- Les réseaux sociaux peuvent affecter la santé mentale et les capacités cognitives.
- Une pause de quelques jours améliore nettement le bien-être.
- Tous les utilisateurs ne sont pas égaux face aux risques.
Les dangers des réseaux sociaux pour la santé mentale : le sujet, largement étudié et dénoncé par les scientifiques, s’impose désormais jusque dans les tribunaux. Aux Etats-Unis, lors d’un procès historique, une jeune femme de 20 ans a raconté avoir perdu le contrôle de sa vie à cause des réseaux : "Je voulais être dessus tout le temps", a-t-elle confié. Elle décrit une spirale faite d’addiction, d’anxiété et de dépression. Elle a obtenu, il y a trois semaines, la condamnation de Meta et YouTube, qui ont fait appel.

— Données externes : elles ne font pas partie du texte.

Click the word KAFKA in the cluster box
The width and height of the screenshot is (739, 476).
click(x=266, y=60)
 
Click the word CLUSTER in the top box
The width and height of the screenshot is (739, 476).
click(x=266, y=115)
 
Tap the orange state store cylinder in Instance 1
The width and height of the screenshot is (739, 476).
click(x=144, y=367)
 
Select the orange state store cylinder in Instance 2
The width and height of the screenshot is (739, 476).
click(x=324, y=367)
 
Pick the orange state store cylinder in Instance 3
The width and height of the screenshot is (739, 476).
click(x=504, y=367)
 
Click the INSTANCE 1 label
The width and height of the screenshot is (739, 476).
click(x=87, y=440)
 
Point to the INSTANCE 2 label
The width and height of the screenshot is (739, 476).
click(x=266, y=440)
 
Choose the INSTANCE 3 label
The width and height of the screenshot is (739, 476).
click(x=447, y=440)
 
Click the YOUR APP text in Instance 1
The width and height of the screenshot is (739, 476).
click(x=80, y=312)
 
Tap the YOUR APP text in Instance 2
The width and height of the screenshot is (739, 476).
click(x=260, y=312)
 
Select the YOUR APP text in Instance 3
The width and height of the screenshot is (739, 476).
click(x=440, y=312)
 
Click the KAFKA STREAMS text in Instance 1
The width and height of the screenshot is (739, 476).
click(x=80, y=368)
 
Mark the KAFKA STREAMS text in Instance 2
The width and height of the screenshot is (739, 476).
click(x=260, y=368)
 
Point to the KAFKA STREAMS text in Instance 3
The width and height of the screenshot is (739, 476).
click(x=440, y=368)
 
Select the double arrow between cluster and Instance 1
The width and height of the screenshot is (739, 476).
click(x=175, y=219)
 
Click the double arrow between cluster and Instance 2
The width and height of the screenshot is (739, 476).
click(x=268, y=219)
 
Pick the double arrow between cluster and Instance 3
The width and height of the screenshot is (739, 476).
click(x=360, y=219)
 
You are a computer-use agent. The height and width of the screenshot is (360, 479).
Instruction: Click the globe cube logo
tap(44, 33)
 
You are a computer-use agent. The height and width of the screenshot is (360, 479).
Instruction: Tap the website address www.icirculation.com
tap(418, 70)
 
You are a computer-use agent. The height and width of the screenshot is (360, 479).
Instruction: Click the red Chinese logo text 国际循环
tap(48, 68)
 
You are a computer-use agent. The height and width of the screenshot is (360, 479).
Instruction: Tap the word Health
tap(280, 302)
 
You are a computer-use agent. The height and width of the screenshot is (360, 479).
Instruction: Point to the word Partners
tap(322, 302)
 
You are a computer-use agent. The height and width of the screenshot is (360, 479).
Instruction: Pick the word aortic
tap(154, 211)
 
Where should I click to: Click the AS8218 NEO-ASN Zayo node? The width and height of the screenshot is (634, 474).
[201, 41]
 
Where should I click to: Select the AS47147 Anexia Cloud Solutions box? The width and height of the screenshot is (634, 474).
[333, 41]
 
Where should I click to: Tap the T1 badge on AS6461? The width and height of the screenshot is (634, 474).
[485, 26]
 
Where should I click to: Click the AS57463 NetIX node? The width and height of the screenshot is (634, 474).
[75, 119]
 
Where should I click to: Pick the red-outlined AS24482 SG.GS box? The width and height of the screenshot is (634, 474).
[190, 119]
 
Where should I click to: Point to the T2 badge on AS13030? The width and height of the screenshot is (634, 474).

Ce cas illustre une tendance plus large : de nombreuses recherches montrent un lien entre usage intensif et troubles psychiques, mais aussi des effets cognitifs mesurables sur l’attention, la mémoire ou encore la concentration. "Nous avons tous une relation quelque peu malsaine avec nos téléphones", souligne Kostadin Kushlev, professeur de psychologie à l’université de Georgetown, auprès du Washington Post.
Une pause de deux semaines aux effets spectaculaires
Bonne nouvelle : ces effets ne sont pas irréversibles. Une récente étude publiée dans PNAS Nexus, menée auprès de 467 adultes, montre qu’une simple réduction de l’usage du smartphone pendant 14 jours améliore significativement la santé mentale. Les participants ont réduit leur temps d’écran de 314 à 161 minutes par jour.
Résultat : amélioration du bien-être, baisse des symptômes dépressifs et progrès de l’attention. Selon les chercheurs, l’amélioration de l’attention soutenue équivaudrait à effacer environ dix ans de déclin lié à l’âge. Même les participants n’ayant pas respecté strictement les consignes ont bénéficié d’effets positifs. "Même une détox numérique partielle, même pendant quelques jours, semble fonctionner", insiste le Pr Kushlev.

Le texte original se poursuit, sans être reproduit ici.